Immunogenic Cell Death Cancer Immunotherapy

Immunogenic cell death (ICD) represents a distinct form of strategy in oncology, where dying cancer cells are converted into stimuli that drive long-lasting antitumor immunity (i.e. a source of in situ immunization). Unlike non-immunogenic apoptosis, ICD elicits robust immune activation through the release of damage-associated molecular patterns (DAMPs). By promoting immune recognition of tumor antigens, ICD bridges cell death and immune activation, transforming non-immunogenic "cold" tumors into highly infiltrated "hot" tumors [1] [2].

 

Mechanistically, ICD is initiated by endoplasmic reticulum (ER) stress and reactive oxygen species (ROS) generation, which activate signaling cascades such as PERK/eIF2α/CHOP axis, resulting in type I interferon (IFN) responses and cytokine release (e.g., IL-1β, IFN-β, TNF-α). Key signs of ICD include: (1) calreticulin (CRT) exposure on the plasma membrane, (2) ATP secretion serving as chemoattractant, (3) HMGB1 release activating TLR4, and (4) uptake of dying or dead cells by dendritic cells (DCs) [3] [4] [5].

 

Established ICD induction strategies can be broadly divided into chemical agents (e.g. chemical protein phosphatase 1/GADD34 inhibitors) and physical approaches. There are two main types of ICD inducers – type I inducers (e.g. Oxa) and type II inducers, including IrIII NHC and AuI complexes. Metal complexes, in particular, have emerged as potent ICD inducers due to their chemical modularity and ability to target multiple stress pathways simultaneously. Nanoparticle-based ICD delivery systems are also gaining attention for their high efficiency and reduced systemic toxicity.

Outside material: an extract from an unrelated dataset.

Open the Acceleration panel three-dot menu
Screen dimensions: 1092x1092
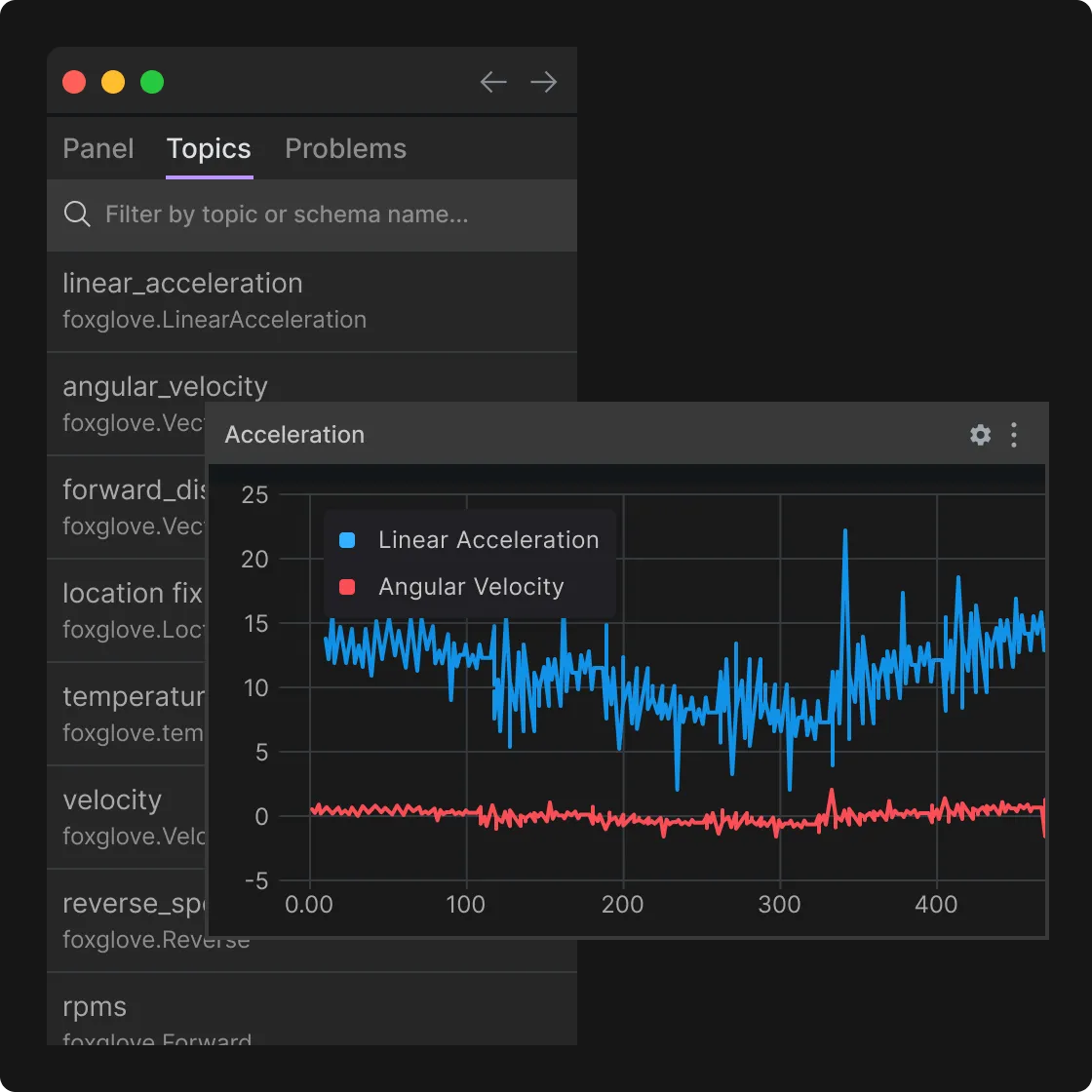1014,435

In various preclinical models, ICD signaling has been associated with superior responses to cancer therapy, such as anthracyline-based chemotherapy, anticancer agents targeting epidermal growth factor (EGFR), multitarget tyrosine kinase inhibitors and radiation therapy [6] [7] [8].

 

Overall, harnessing and enhancing ICD holds great promise for transforming conventional cancer therapies into powerful, immune-driven treatment modalities.